__Your task__.
Beginning at the line that contains "Where should I", repeat each line exactly through the last one of the records below, and leave out the pictures.
Start of Supplied entries
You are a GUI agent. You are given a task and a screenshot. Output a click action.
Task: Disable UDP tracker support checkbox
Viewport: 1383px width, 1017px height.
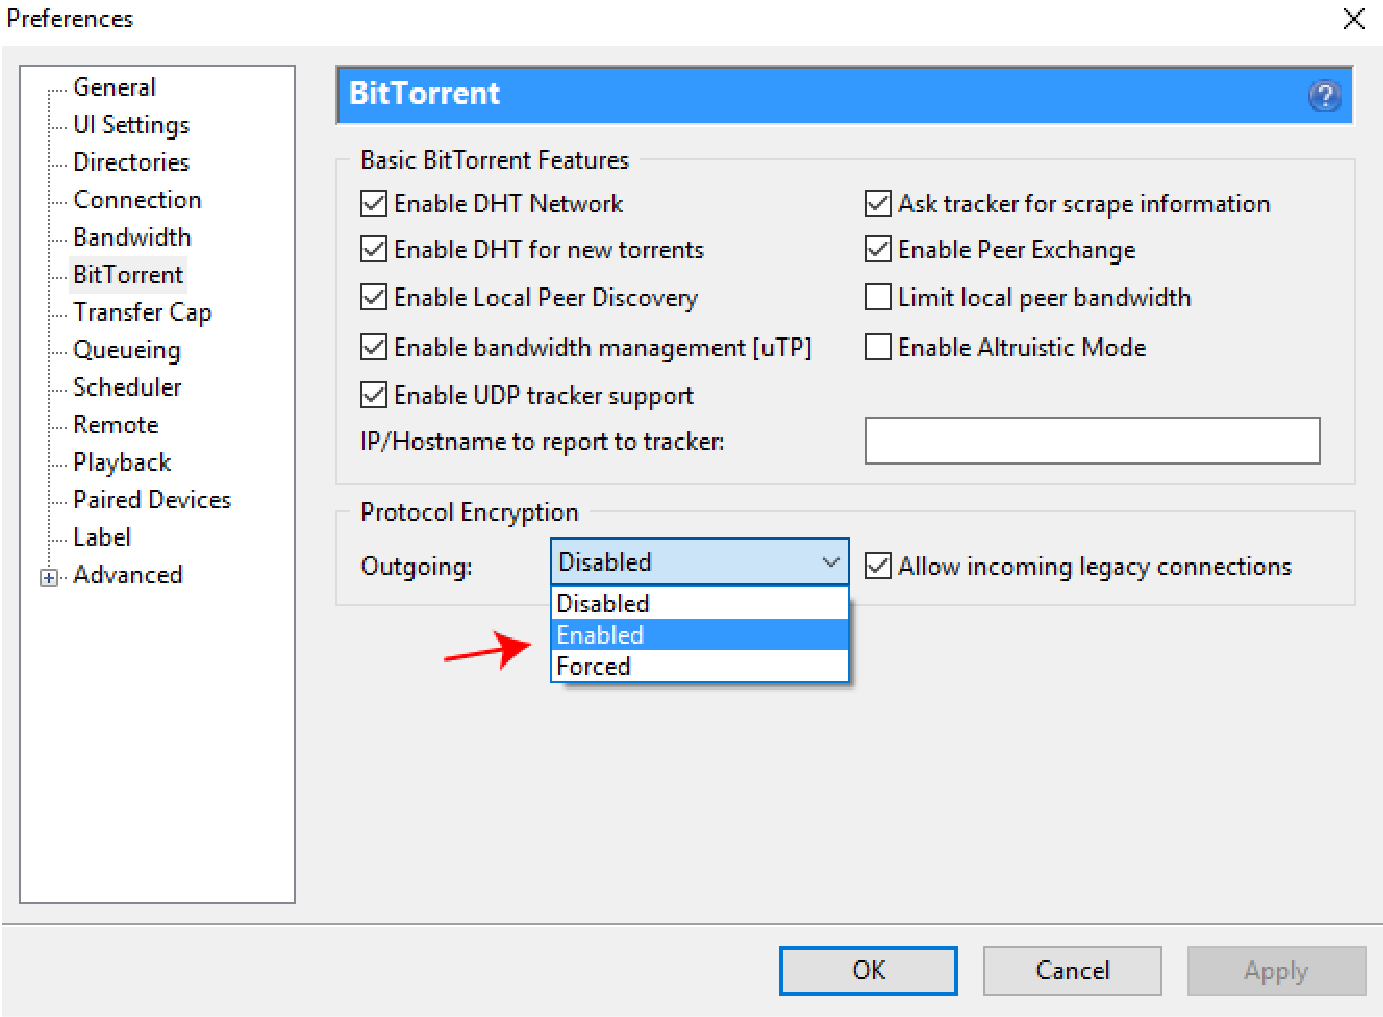[374, 395]
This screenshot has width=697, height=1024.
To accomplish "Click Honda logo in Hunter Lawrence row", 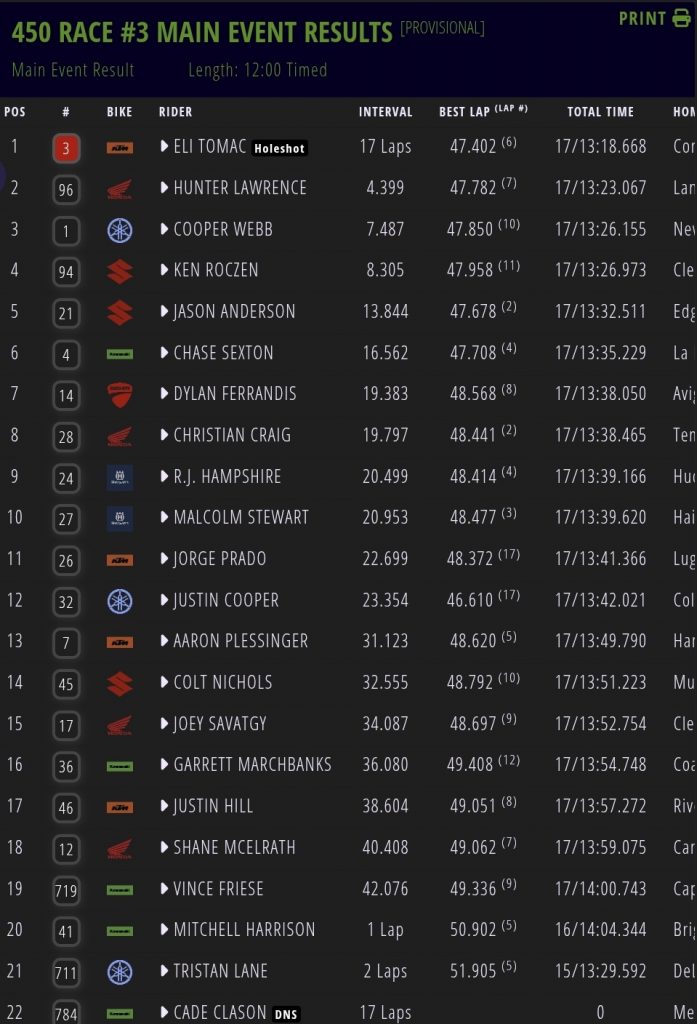I will tap(119, 189).
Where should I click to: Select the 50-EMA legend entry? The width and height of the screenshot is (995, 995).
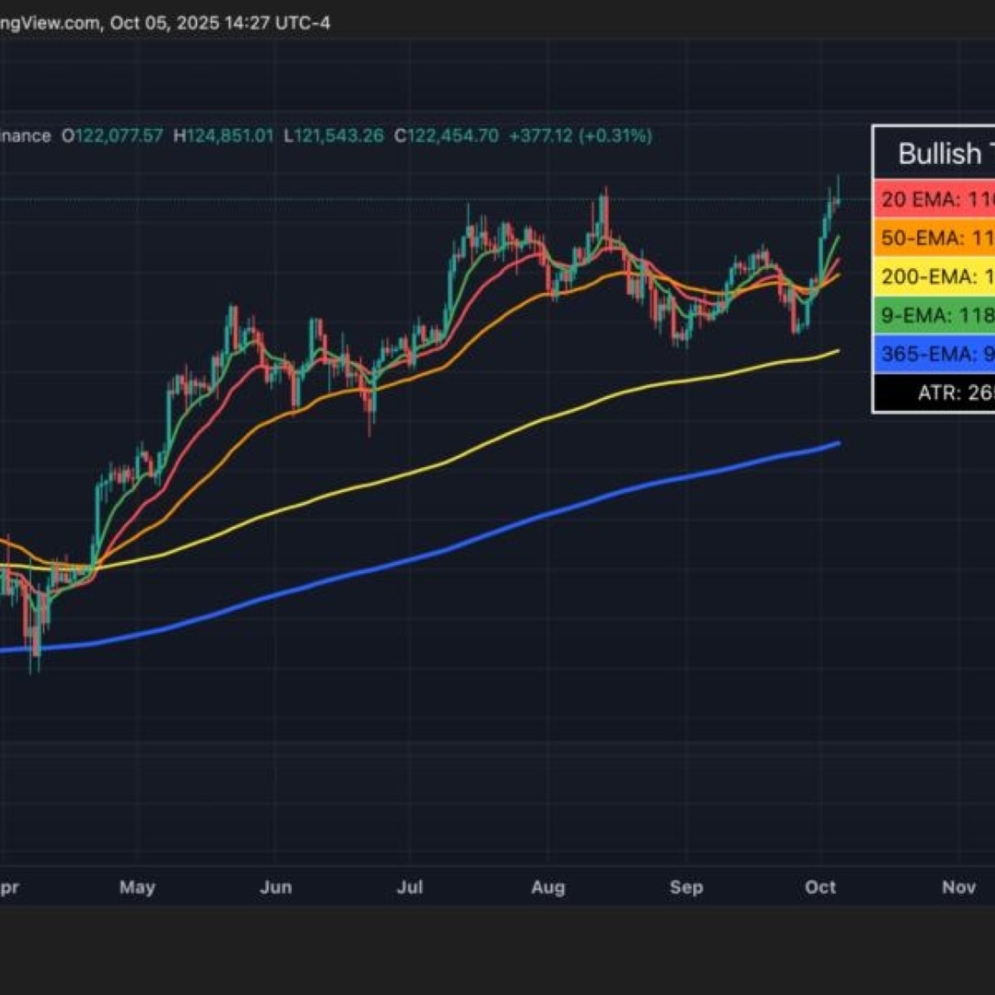(935, 238)
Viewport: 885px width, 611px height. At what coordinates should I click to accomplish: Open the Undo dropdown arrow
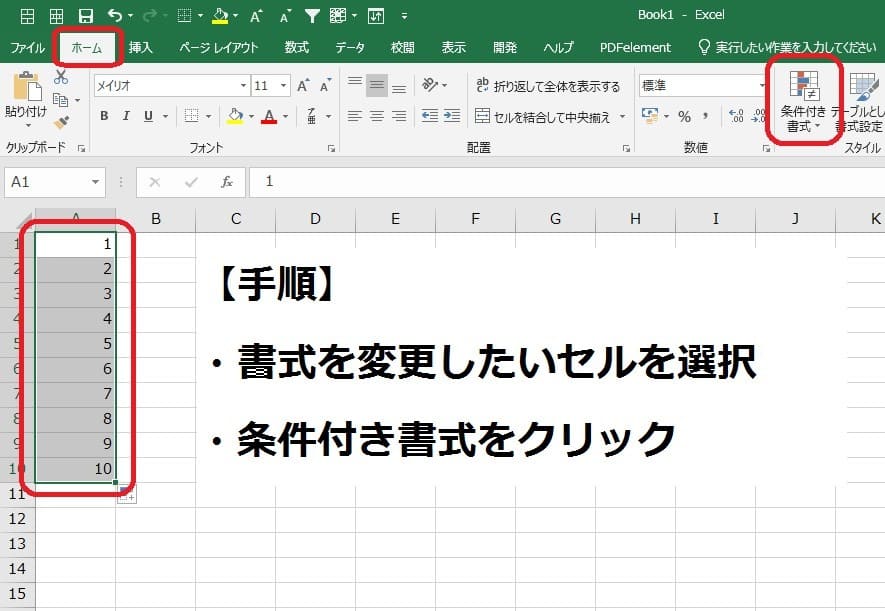click(x=131, y=14)
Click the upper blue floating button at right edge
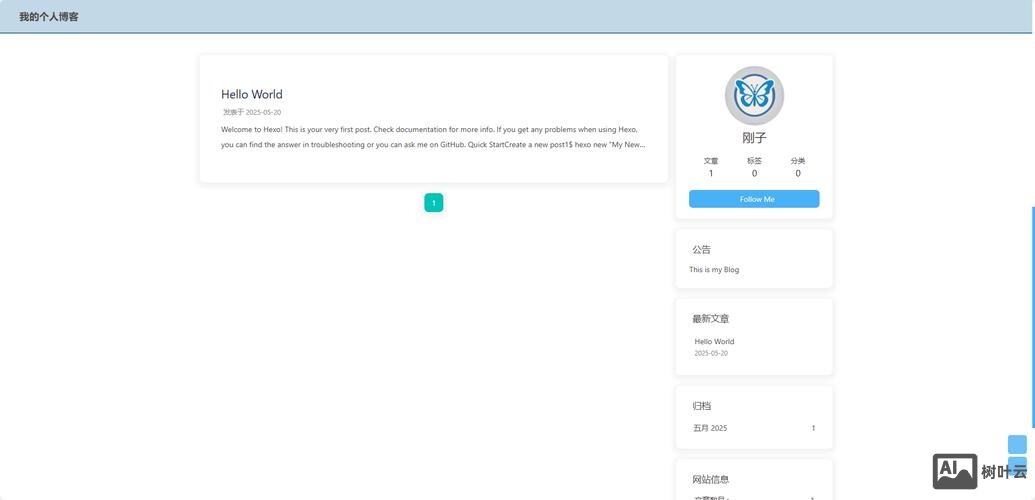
End of Supplied entries
__Answer box__.
Where should I click to: Select the 50-EMA legend entry? The width and height of the screenshot is (995, 995).
(935, 238)
Viewport: 885px width, 611px height. At what coordinates should I click to accomplish: Open the Undo dropdown arrow
click(x=131, y=14)
Click the upper blue floating button at right edge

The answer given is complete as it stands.